The electronic hardware was developed at the Department of Artificial Intelligence, University of Edinburgh. It is composed of the following items:

Control board. The control board is controlled by a Motorola 68K microprocessor. It has a serial input for the downloading of programs from a PC, a I 2 C entry for interacting with external sensor boards (light detection and infrared detection boards) and a predefined set of connections for mechanical switches and for the motors. The maximum output voltage of the board is 6 Volts.
Light detection board. This transforms the voltage of a light sensor (between 0 and 5 Volt) into a digital value between 0 and 255. A board has input connections for 4 light sensors.
InfraRed (IR) detection board. This board creates impulses of IR light and measures the intensity of the reflection of the environment. The intensity of the reflection is encoded into a value between 0 and 255. A board has input connections for 2 IR detectors.
Batteries. The control board is powered by a 6V rechargeable battery. One of the robots has also a standard 9V battery for powering light bulbs.

Sensors and actuators

Mechanical switches. LEGO mechanical switches are used to create touch sensitive bumpers.
Light sensors. These sensors are Light Dependent Resistors which react to the whole range of visible light (no specific wavelength). They have a large opening angle (approximately 130 degrees). These are not LEGO sensors.
IR detectors. These sensors are used with the corresponding board. They are composed of an emitter and a receiver of IR. As mentioned, they send impulses of infrared light and measure within an angle of approximately 70 degrees the reflection of the environment. This measure gives a combination of the distance and the reflectivity of an obstacle within its opening angle. These are not LEGO sensors.
Motors. 6V LEGO motors are used, as their voltage corresponds to that of the control board. These are old LEGO motors.
Light bulbs. Two LEGO 9V light bulbs.

Construction elements

The robots are built out of stanard LEGO Technics pieces. This means that except for the electronic boards and the light and IR sensors, the whole construction, including the chassis, the gears, the wheels, the bumpers, is made of LEGO.

A. Robot designs

We built a couple of LEGO robots for testing purposes, but because of lack of space, we will only report on one design here. The robot was a stable jeeplike vehicle with three wheels (Figure 1). It had two powered wheels for locomotion and steering; the third wheel was a passive trolley wheel. The gear ratio between the motor and the powered wheels (8 cm in diameter) was 1/75. The robot had a good acceleration and reached a high top speed.

Fig. 1. Schematic (upper) view of the LEGO robot. The robot had a jeeplike shape and received sensory information from 4 mechanical switches mounted within two bumpers, 2 ambient light sensors at its front, and 2 reflection detectors under the chassis. © Lund et al. 1997.

The sensory input came from four mechanical switches Mechanical switches Reflection sensors and four light sensors. The mechanical switches were mounted in two touch sensitive bumpers at the front and the rear of the robot. The bumpers were made of a lattice structure and continuously pressed the switches as long as there was no shock (Figure 1). This type of construction has the advantages to be light and to protect the switches from direct shocks. The sensitivity of the bumper was determined by the elasticity of the rubber band keeping the bumper in contact with the switches. Three directions of collision could be detected by each bumper, namely left, right and frontal collisions.
The robot was able to measure the ground reflection with two light sensors mounted under the chassis of the robot. Two reflection sensors were constructed by making a device out of black cardboard in which a light sensor and a light bulb were placed side by side and directed to the ground. The black cardboard was used to prevent direct lighting of the sensor by the bulb and from external light sources. These devices enabled the robot to distinguish beween black and white grounds in a large variety of external lighting conditions.
The robot had also two light sensors mounted horizontally at its front. The light sensors had an angle of approximately 80 degrees between them and enabled the robot to locate light sources in its environment.
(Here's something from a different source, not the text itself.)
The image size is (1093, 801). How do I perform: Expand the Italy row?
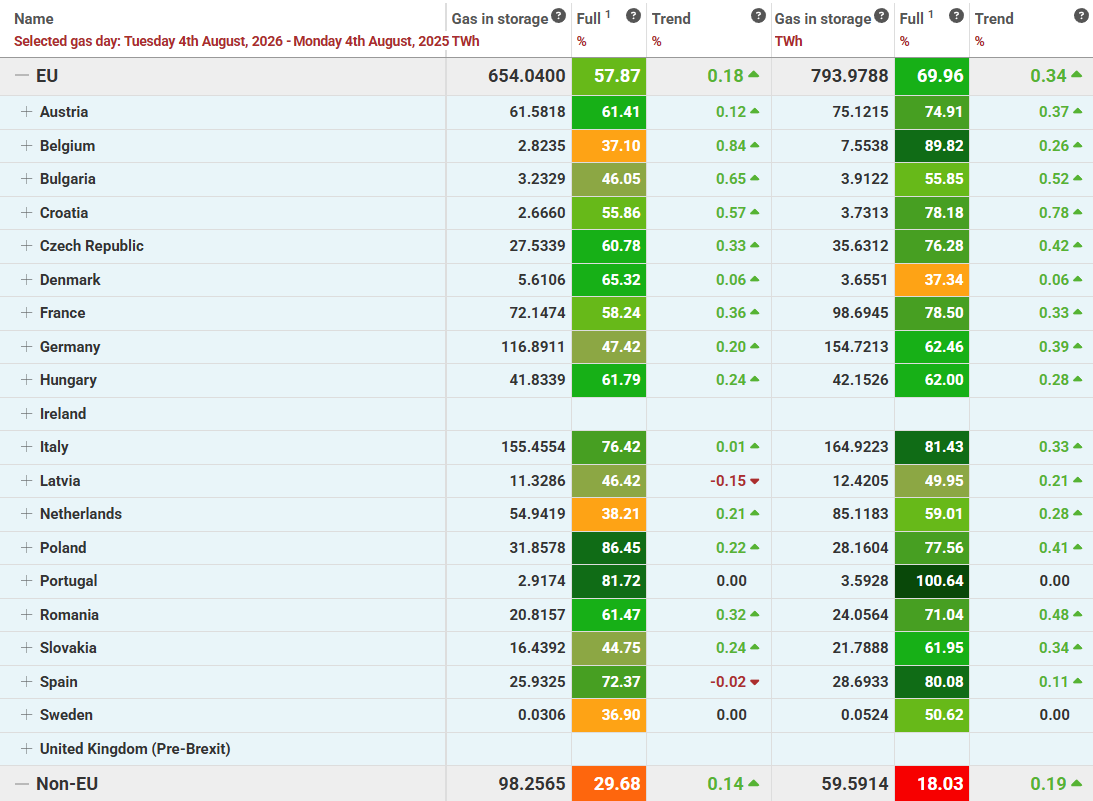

Fig. 2. Photo of the LEGO jeeprobot. It has bumpers on the front and the back, and light sensors underneath and on the front. © Lund et al. 1997.

IV. LEGO Robot Simulator

As mentioned in [3], [5], it is possible to build an accurate simulator that allows very good transference from simulation to reality by basing the simulator on the robot's own samplings of sensor and motor responses. The disadvantage is that data has to be collected. In the construction of the simulator, this data had to be collected for the different sensors and different motor configurations. For instance, we had to measure the motor response for each individual LEGO robot design that we wanted to use in the simulator. This is the disadvantage of the approach.
The sensor and motor data was collected in a similar way to that described in [3], [5], and the collected data was put into lookup tables that is used by the simulator to look up specific sensory readings and displacements of the simulated LEGO robot.
The architecture of the control system that calculates the motor output given a sensory input in the simulated and real LEGO robots was a feedforward neural network that connected sensory input to motor output. The jeeplike LEGO robot had 8 input neurons (4 bumpers and 4 light sensors), and the output was coded in 6 output neurons. However, in some experiments, we used only 2 of the light sensors (those on the bottom of the LEGO robot), and then we have only 6 input neurons, 6 output neurons, and 6 bias units. In a total, this gave 42 connection weights.
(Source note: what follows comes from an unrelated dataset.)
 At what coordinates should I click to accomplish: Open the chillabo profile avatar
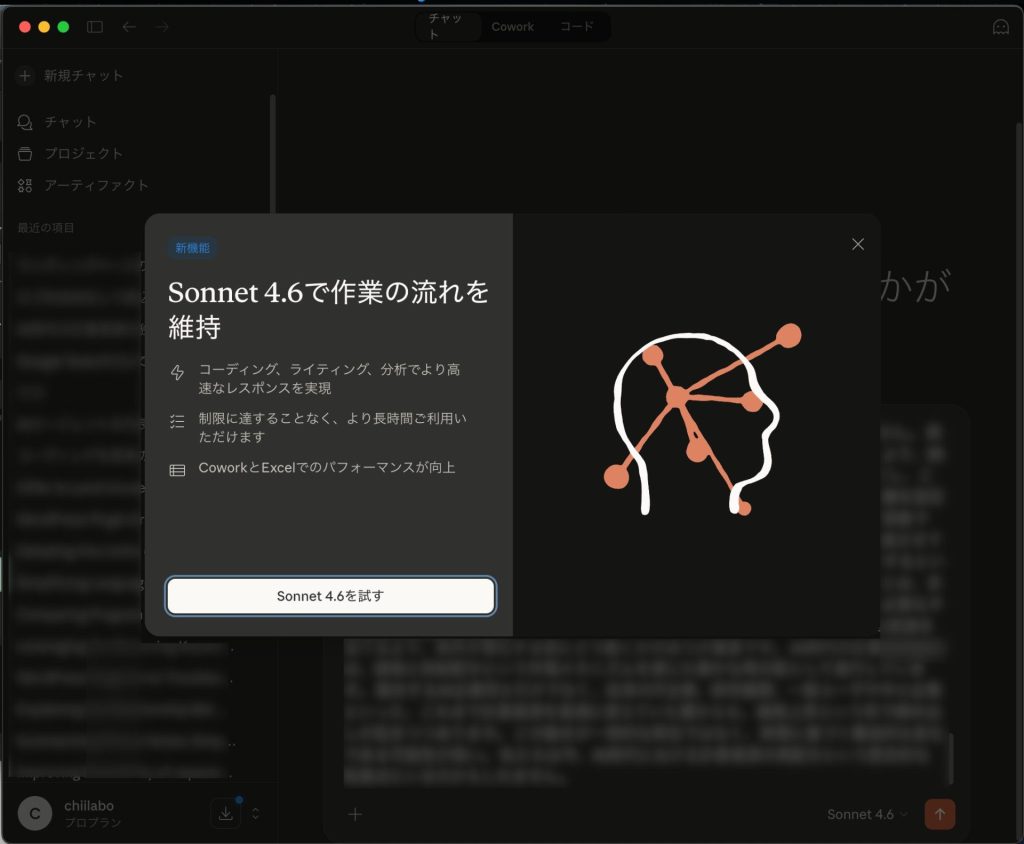[34, 813]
V. Interactive Genetic Algorithm

In order to obtain a controller that guides the LEGO robot to perform a desired task, one will have to choose the right values for the 42 connection weights in the feedforward neural network control system. In a sense, this corresponds to finding a specific point (or region) in a 42 dimensional space. This is, of course, impossible for children (and most adults). So therefore, we used an interactive genetic algorithm to develop these connection weights. This algorithm allowed children to develop the connection weights (i.e. the control system) by choosing among robot behaviours shown on the computer screen. The interactive genetic algorithm in the simulator works as follows.
The simulator allows different population sizes, but let us here look at a population of 9 robots. These 9 robots are placed in their copies of the environment. The 9 similar environments are shown on the screen at the same time (see Figure 3). Initially, the 9 robots in the population (generation 1), may have connections weights generated at random or loaded from a set of previously saved connection weights. The first of the 9 robots is put into the first environment. The robot will produce reactions based on the connection weights of the neural network control system and the sensory inputs. These reactions (movements) of the robot are shown in the first environment on the screen. After this robot has run around for a given time, the second robot is put into the (similar) second environment, and the produced movements are shown on the screen. This is done for all 9 individual robots. Hence, at this moment, the child has seen the 9 robots moving around in each their environment one after another. Let us look at the example where the robots' neural network control systems are generated at random. Some of the robots will differ in their behaviour, since the connection weights in the neural networks differ. The child might like some of these behaviours and dislike others. Based on such an evaluation where the child shows preferences, the preferred robots in the population can be chosen to reproduce. The child can, for instance, choose 3 different ones, or choose the same robot 3 times.
In the reproduction phase, the 3 selected robots will be copied 3 times each in order to produce the next generation (generation 2) of 9 robots. However, as the neural network control systems are copied, mutation will be applied to 10% of the connection weights chosen at random. If a weight is selected, it will have added a value chosen at random in the interval [10,10]. Hence, the new generation of robots will be similar to their parents because they are copies, but they will also differ to some degree because of the mutation.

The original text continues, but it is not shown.